O decreto determina que, enquanto durar o período de emergência sanitária da Covid-19, a entrada, permanência e estadia de coletivos de turismo ou fretamento será permitida apenas para quem possui hospedagem comprovada no município. O estacionamento de vans, micro-ônibus e ônibus de turismo com capacidade entre oito e 25 passageiros, nas vias públicas do município, está proibido.

A entrada dos coletivos na cidade dependerá, ainda, de uma autorização específica da Secretaria Adjunta de Turismo, que pode ser solicitada pelo e-mail [email protected] ou presencialmente no Centro de Informações Turísticas. Em caso de feriados prolongados, a autorização deve ser solicitada com dez dias úteis de antecedência da data de chegada na cidade. Já nos finais de semana, o prazo mínimo para solicitação é de cinco dias úteis.

Os estabelecimentos de hospedagem que irão receber cada coletivo devem realizar um cadastro na prefeitura. É necessário apresentar o alvará de localização e funcionamento.

A autorização para a Permanência do Coletivo deve estar afixada no para-brisa da frente do veículo.
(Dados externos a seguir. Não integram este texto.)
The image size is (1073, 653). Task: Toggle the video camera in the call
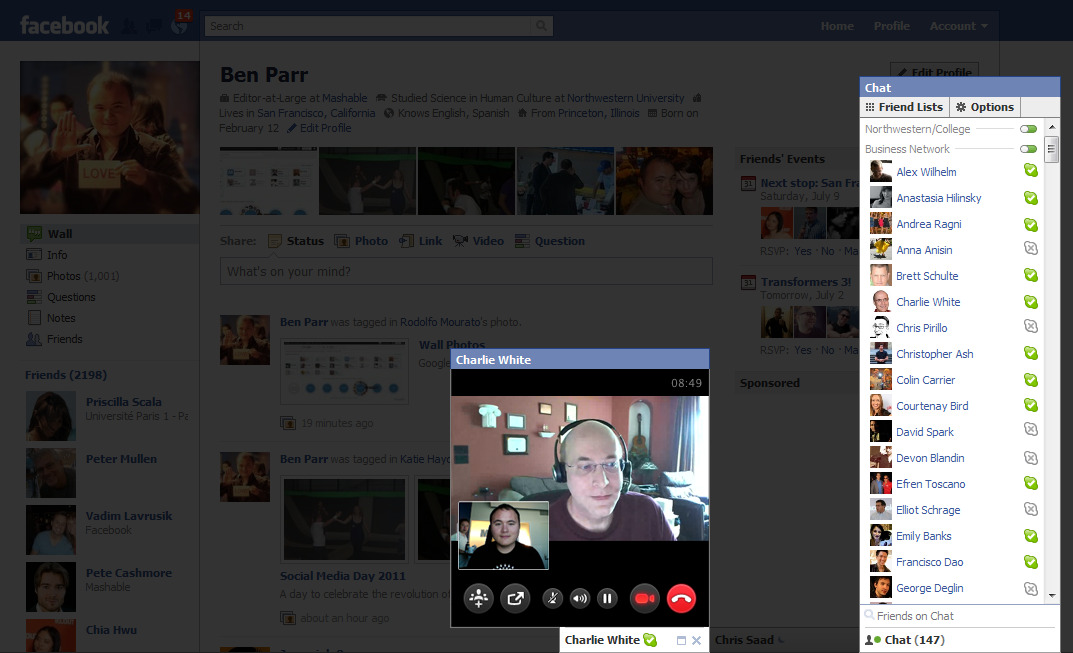(x=644, y=598)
É importante salientar que o coletivo que não apresentar o documento em local de fácil identificação externa, será considerado como não autorizado. O decreto define que a permanência dos veículos citados sem a autorização é considerada infração grave, passível de multa nos valores de 1.002,50 a 2 mil reais. O estabelecimento que receber os transportes nestas condições está sujeito à mesma penalidade. Em caso de reincidência, se torna uma infração gravíssima, passível de multa de 2 mil a 7.500 mil reais.